#### TASK TO CARRY OUT:
The whole listing is to be restated, character for character.
-- RECORDS TO PROCESS follows --
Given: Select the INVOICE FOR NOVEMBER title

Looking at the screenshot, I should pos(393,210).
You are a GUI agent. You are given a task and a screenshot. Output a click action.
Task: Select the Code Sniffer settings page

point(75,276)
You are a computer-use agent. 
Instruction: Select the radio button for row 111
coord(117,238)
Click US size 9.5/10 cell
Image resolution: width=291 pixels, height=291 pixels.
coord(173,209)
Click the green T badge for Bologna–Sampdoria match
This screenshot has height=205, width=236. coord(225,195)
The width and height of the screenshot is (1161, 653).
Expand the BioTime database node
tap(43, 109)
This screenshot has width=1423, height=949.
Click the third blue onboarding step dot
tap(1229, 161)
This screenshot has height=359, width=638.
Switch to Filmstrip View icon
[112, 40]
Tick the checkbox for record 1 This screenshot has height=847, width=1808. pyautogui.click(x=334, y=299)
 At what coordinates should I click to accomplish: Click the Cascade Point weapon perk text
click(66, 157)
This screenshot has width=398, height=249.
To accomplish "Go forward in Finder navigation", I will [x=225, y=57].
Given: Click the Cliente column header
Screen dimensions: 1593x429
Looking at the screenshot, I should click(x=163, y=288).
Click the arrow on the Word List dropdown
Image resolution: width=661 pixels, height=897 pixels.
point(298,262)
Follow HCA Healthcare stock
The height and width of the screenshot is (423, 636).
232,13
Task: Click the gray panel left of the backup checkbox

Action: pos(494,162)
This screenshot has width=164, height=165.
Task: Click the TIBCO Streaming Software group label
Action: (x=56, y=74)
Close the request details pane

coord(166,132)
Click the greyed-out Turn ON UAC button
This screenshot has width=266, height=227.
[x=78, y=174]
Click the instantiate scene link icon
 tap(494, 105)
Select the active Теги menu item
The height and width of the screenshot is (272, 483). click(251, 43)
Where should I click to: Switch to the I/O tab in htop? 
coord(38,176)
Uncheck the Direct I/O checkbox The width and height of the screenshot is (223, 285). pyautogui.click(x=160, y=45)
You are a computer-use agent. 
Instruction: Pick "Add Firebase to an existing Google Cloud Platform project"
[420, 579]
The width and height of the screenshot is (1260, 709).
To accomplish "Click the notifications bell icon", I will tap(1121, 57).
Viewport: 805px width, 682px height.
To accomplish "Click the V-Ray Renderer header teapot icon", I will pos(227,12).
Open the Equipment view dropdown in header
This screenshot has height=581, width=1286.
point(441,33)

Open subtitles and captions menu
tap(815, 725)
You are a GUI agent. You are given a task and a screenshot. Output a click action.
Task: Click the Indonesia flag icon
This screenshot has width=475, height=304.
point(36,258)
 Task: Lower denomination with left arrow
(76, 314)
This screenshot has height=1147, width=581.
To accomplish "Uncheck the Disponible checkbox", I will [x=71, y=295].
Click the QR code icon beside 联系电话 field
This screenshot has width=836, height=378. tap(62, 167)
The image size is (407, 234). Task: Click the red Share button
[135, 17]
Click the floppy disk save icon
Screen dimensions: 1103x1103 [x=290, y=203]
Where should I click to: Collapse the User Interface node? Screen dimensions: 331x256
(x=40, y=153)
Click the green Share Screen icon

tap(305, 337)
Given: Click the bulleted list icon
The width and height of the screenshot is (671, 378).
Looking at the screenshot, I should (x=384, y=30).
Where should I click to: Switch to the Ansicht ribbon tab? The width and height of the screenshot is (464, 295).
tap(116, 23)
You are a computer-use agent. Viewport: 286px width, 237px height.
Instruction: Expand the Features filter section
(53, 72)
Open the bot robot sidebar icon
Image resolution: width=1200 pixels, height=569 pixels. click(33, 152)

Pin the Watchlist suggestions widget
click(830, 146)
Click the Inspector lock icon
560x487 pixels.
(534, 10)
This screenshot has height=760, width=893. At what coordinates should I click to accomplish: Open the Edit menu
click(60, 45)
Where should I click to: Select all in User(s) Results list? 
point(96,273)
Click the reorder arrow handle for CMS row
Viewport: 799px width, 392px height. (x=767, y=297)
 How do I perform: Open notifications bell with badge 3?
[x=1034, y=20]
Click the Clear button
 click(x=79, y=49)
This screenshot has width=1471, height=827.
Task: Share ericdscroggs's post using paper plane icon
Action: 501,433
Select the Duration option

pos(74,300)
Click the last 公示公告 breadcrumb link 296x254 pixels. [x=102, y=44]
-- RECORDS TO PROCESS concluded --
#### OUTPUT OF THE EXERCISE:
Given: Select the INVOICE FOR NOVEMBER title

Looking at the screenshot, I should pos(393,210).
You are a GUI agent. You are given a task and a screenshot. Output a click action.
Task: Select the Code Sniffer settings page

point(75,276)
You are a computer-use agent. 
Instruction: Select the radio button for row 111
coord(117,238)
Click US size 9.5/10 cell
Image resolution: width=291 pixels, height=291 pixels.
coord(173,209)
Click the green T badge for Bologna–Sampdoria match
This screenshot has height=205, width=236. coord(225,195)
The width and height of the screenshot is (1161, 653).
Expand the BioTime database node
tap(43, 109)
This screenshot has width=1423, height=949.
Click the third blue onboarding step dot
tap(1229, 161)
This screenshot has height=359, width=638.
Switch to Filmstrip View icon
[112, 40]
Tick the checkbox for record 1 This screenshot has height=847, width=1808. pyautogui.click(x=334, y=299)
 At what coordinates should I click to accomplish: Click the Cascade Point weapon perk text
click(66, 157)
This screenshot has width=398, height=249.
To accomplish "Go forward in Finder navigation", I will [x=225, y=57].
Given: Click the Cliente column header
Screen dimensions: 1593x429
Looking at the screenshot, I should click(x=163, y=288).
Click the arrow on the Word List dropdown
Image resolution: width=661 pixels, height=897 pixels.
point(298,262)
Follow HCA Healthcare stock
The height and width of the screenshot is (423, 636).
232,13
Task: Click the gray panel left of the backup checkbox

Action: pos(494,162)
This screenshot has width=164, height=165.
Task: Click the TIBCO Streaming Software group label
Action: (x=56, y=74)
Close the request details pane

coord(166,132)
Click the greyed-out Turn ON UAC button
This screenshot has width=266, height=227.
[x=78, y=174]
Click the instantiate scene link icon
 tap(494, 105)
Select the active Теги menu item
The height and width of the screenshot is (272, 483). click(251, 43)
Where should I click to: Switch to the I/O tab in htop? 
coord(38,176)
Uncheck the Direct I/O checkbox The width and height of the screenshot is (223, 285). pyautogui.click(x=160, y=45)
You are a computer-use agent. 
Instruction: Pick "Add Firebase to an existing Google Cloud Platform project"
[420, 579]
The width and height of the screenshot is (1260, 709).
To accomplish "Click the notifications bell icon", I will tap(1121, 57).
Viewport: 805px width, 682px height.
To accomplish "Click the V-Ray Renderer header teapot icon", I will pos(227,12).
Open the Equipment view dropdown in header
This screenshot has height=581, width=1286.
point(441,33)

Open subtitles and captions menu
tap(815, 725)
You are a GUI agent. You are given a task and a screenshot. Output a click action.
Task: Click the Indonesia flag icon
This screenshot has width=475, height=304.
point(36,258)
 Task: Lower denomination with left arrow
(76, 314)
This screenshot has height=1147, width=581.
To accomplish "Uncheck the Disponible checkbox", I will [x=71, y=295].
Click the QR code icon beside 联系电话 field
This screenshot has width=836, height=378. tap(62, 167)
The image size is (407, 234). Task: Click the red Share button
[135, 17]
Click the floppy disk save icon
Screen dimensions: 1103x1103 [x=290, y=203]
Where should I click to: Collapse the User Interface node? Screen dimensions: 331x256
(x=40, y=153)
Click the green Share Screen icon

tap(305, 337)
Given: Click the bulleted list icon
The width and height of the screenshot is (671, 378).
Looking at the screenshot, I should (x=384, y=30).
Where should I click to: Switch to the Ansicht ribbon tab? The width and height of the screenshot is (464, 295).
tap(116, 23)
You are a computer-use agent. Viewport: 286px width, 237px height.
Instruction: Expand the Features filter section
(53, 72)
Open the bot robot sidebar icon
Image resolution: width=1200 pixels, height=569 pixels. click(33, 152)

Pin the Watchlist suggestions widget
click(830, 146)
Click the Inspector lock icon
560x487 pixels.
(534, 10)
This screenshot has height=760, width=893. At what coordinates should I click to accomplish: Open the Edit menu
click(60, 45)
Where should I click to: Select all in User(s) Results list? 
point(96,273)
Click the reorder arrow handle for CMS row
Viewport: 799px width, 392px height. (x=767, y=297)
 How do I perform: Open notifications bell with badge 3?
[x=1034, y=20]
Click the Clear button
 click(x=79, y=49)
This screenshot has width=1471, height=827.
Task: Share ericdscroggs's post using paper plane icon
Action: 501,433
Select the Duration option

pos(74,300)
Click the last 公示公告 breadcrumb link 296x254 pixels. [x=102, y=44]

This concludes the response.